GIVEN RECORDS Start Marker

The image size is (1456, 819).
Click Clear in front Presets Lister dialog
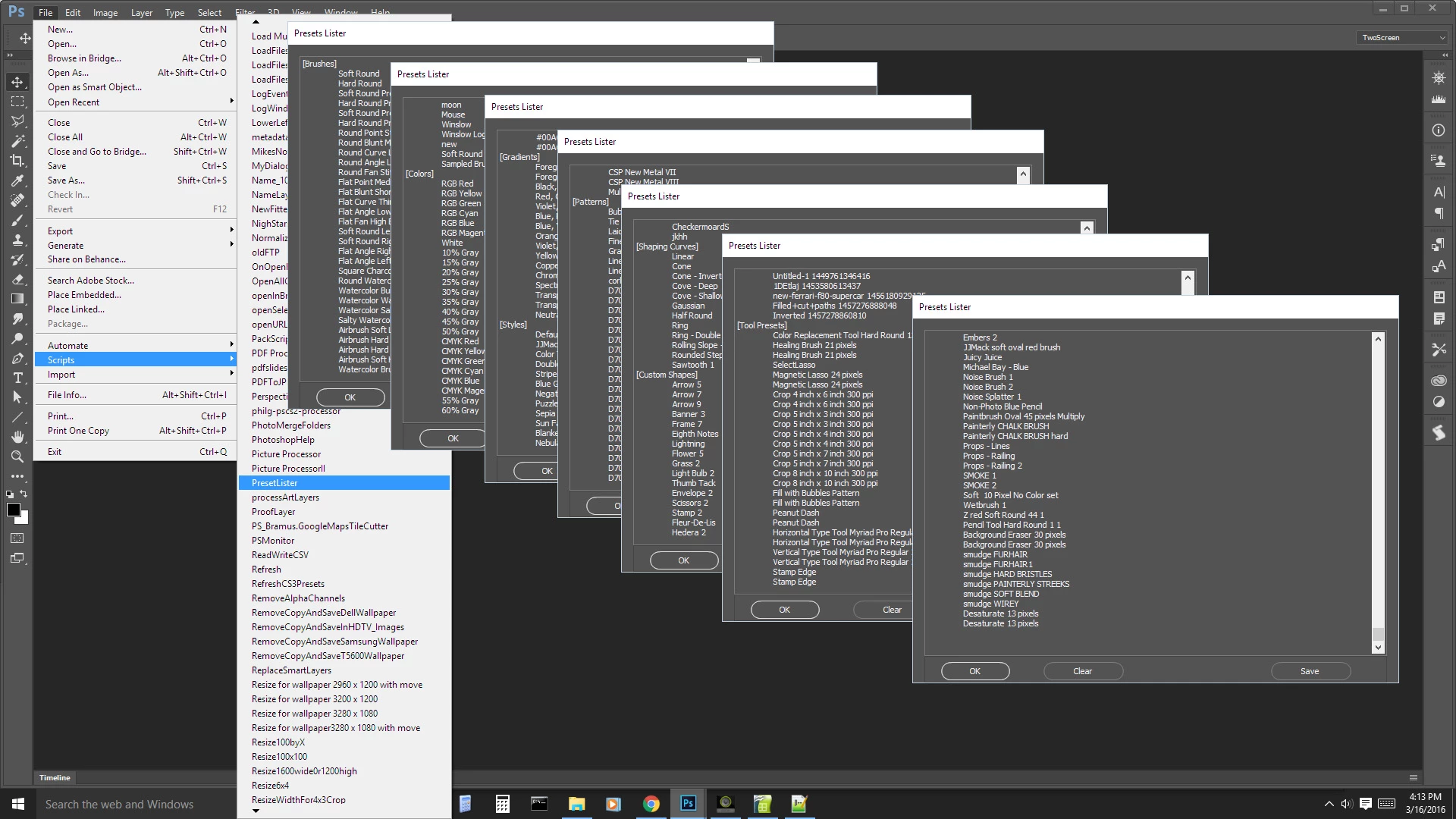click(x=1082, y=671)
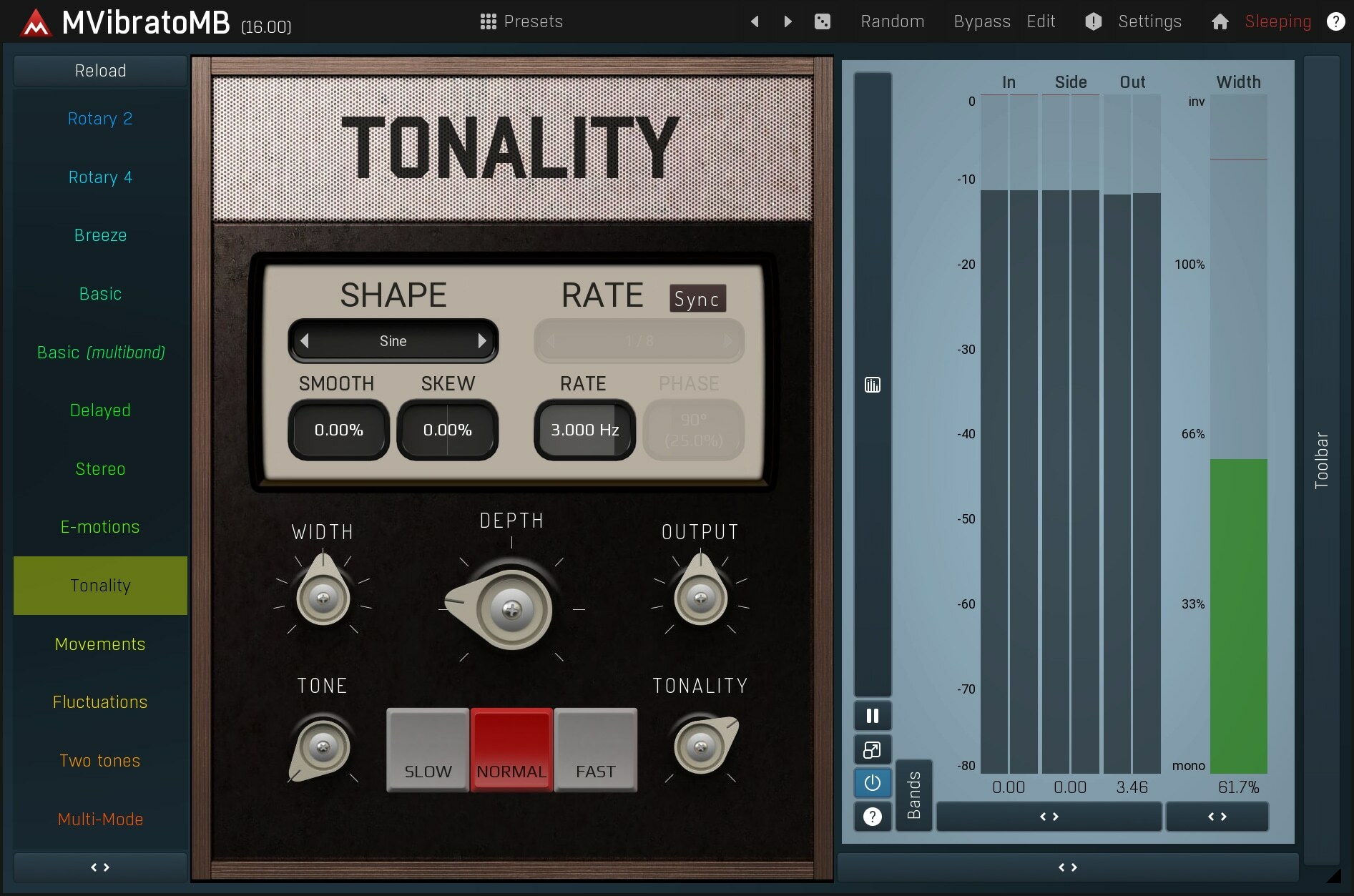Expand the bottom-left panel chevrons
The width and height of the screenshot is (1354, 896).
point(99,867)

GIVEN RECORDS End Marker

§ **HOW TO COMPLETE THIS TASK**
Set down the entries shown above once more, exactly as they read, but without pictures.

§ **WRITTEN ANSWER**
The image size is (1456, 819).
Click Clear in front Presets Lister dialog
click(x=1082, y=671)
Expand the bottom-left panel chevrons
The width and height of the screenshot is (1354, 896).
point(99,867)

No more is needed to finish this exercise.